飼い主の異変に気付いた愛犬のタイソンとバンディットは、迷うことなく出来る限りの行動に出ました。

「バンディットは母をベッドから引っ張り出し、タイソンは階下に下り吠えて異変を知らせました」とクリスチアーネの娘セリーナは当時を振り返り語ります。

2頭の愛犬の懸命の行動によりクリスチアーネは意識を取り戻しました。当時就寝中のセリーナは、タイソンの異常な鳴き声やうなり声で目を覚ましました。

「いつにない鳴き声を聞き、声のする方へ急いで向かうとそこには母の姿がありました。体の左右をタイソンとバンデットに支えられた状態でした。

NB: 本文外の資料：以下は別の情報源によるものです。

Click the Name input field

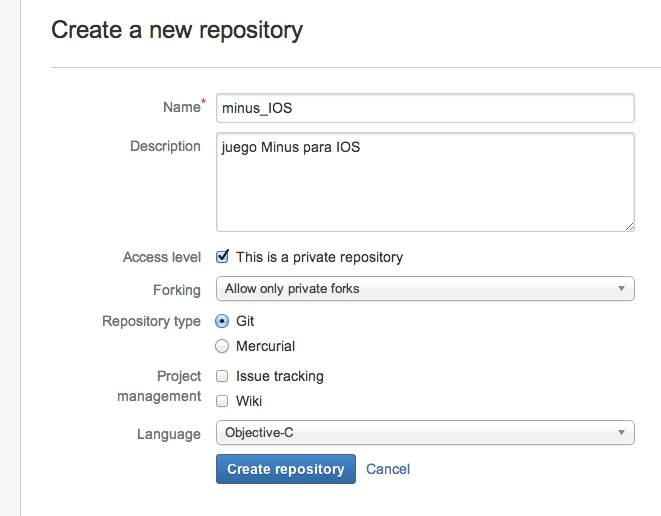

母の顔の左半分は下がって歪んでおり、左脚も麻痺していました。話すこともままならず、犬たちに支えられてなんとか体を起こしていました」とセリーナ。

夫のマルクスが救急に通報し、クリスチアーネはただちに緊急搬送されました。緊急治療室で48時間の救命治療を経てクリスチアーネは後遺症は残ったものの、なんとか命を取り留めることができました。

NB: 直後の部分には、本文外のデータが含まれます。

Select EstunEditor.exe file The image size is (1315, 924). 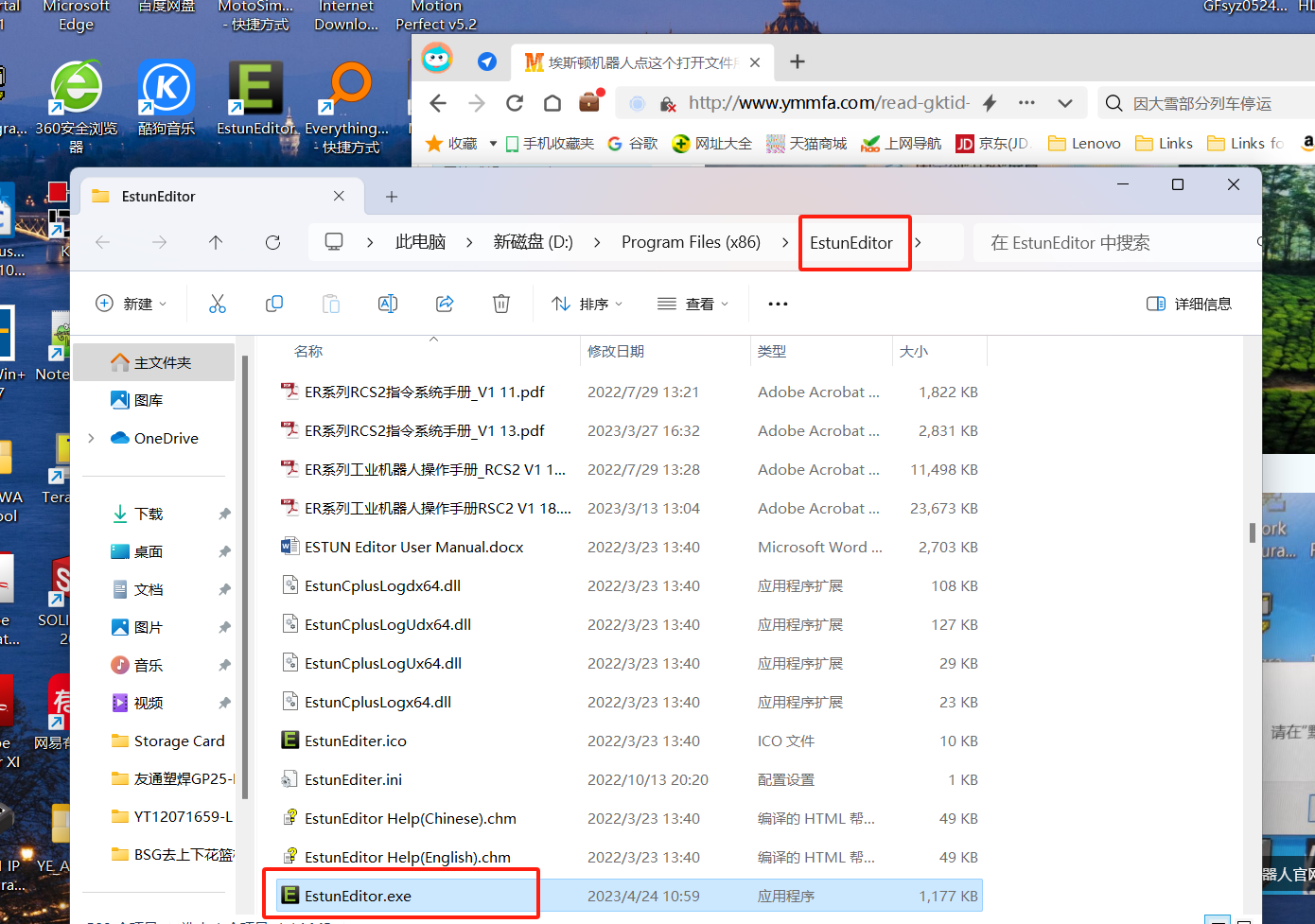click(x=358, y=896)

異変に気付いた愛犬の助けがなければクリスチアーネは家族にも気づかれることなく、命を落としていたことでしょう。

「バンディットとタイソンがいなかったら、母は眠っているうちにひっそりと亡くなっていました。今こうしてここにいることもなかったんです。まさに命の恩人です」とセリーナは語っています。

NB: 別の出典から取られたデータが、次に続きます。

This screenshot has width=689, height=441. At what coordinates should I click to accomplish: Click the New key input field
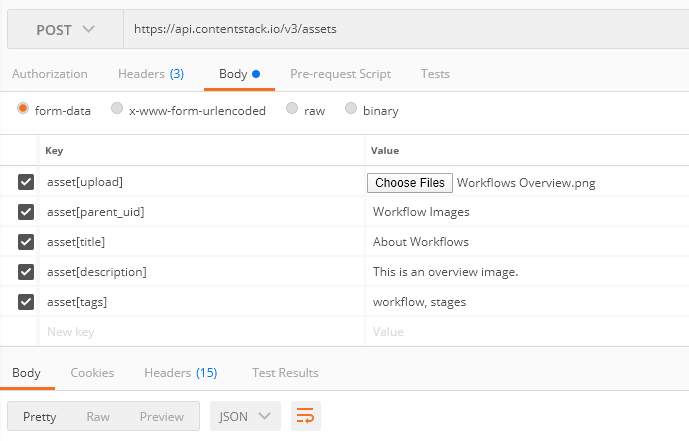pyautogui.click(x=200, y=331)
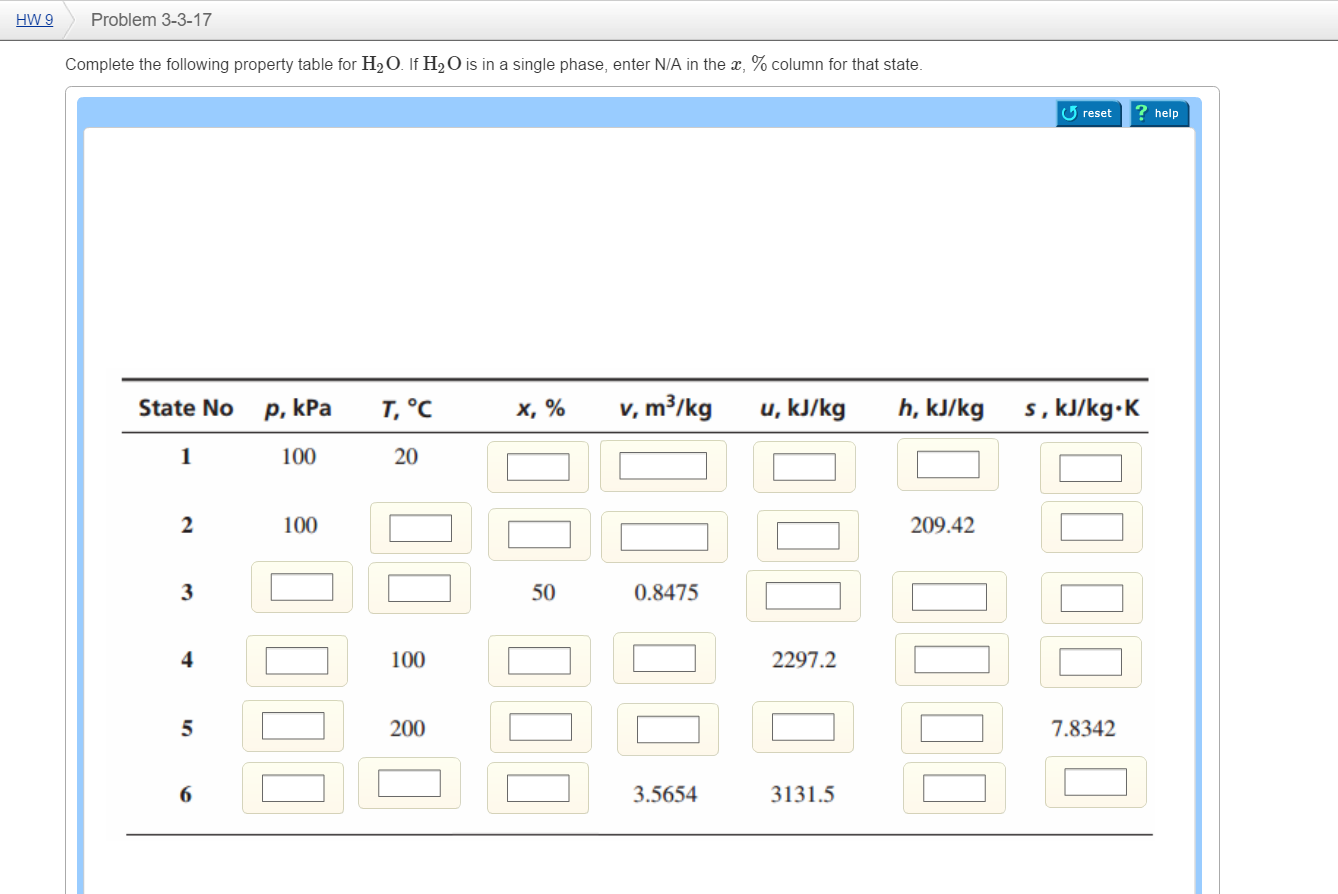1338x894 pixels.
Task: Click the v, m³/kg input for State 2
Action: point(662,535)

退院後のクリスチアーネにとって愛犬の存在は大きな支えとなりました。バンデットとタイソンはクリスチアーネのリハビリ生活に寄り添い、日常生活への復帰をサポートしました。

「歩行具を使って歩く母のペースに合わせてゆっくりと歩き、母のリハビリ生活の良きパートナーでした。ときには母の言いたいことが私たち家族には理解できなくても、犬たちには分かっていたようです。介護犬として訓練を受けたことはなくても、母をサポートする役割を見事に果たしていました。母を日々支え、母の回復を促してくれたのです」とセリーナ。

残念がら、バンディットとタイソンはもうクリスチアーネの傍らにはいません。2017年5月、手術後の医療ミスによりバンディットは亡くなり、タイソンも急性リンパ性白血病により2019年1月に亡くなっています。

「母の異変に誰よりも早く気が付いたのは愛犬でした。犬の深い愛情と敏感な察知能力を是非多くの人に知ってほしいと母は願っています。私たちにとって愛犬はヒーローそのものです」とセリーナ。

「両親は長年にわた保護団体から動物をペットとして引き取ってきました。救った保護動物によって、母の命が救われることになるとは想像したこともありませんでした。家族の一員としてバンディットとタイソンには今でも日々感謝しています。そして今後も、泣き愛犬への想いを胸に保護施設で新たな飼い主を必要としている動物たちを迎え入れ続けていきたいと思います」とセリーナは言います。

愛犬によって救われた命。飼い主を想う犬の愛情が伝わる、心の温まる物語です。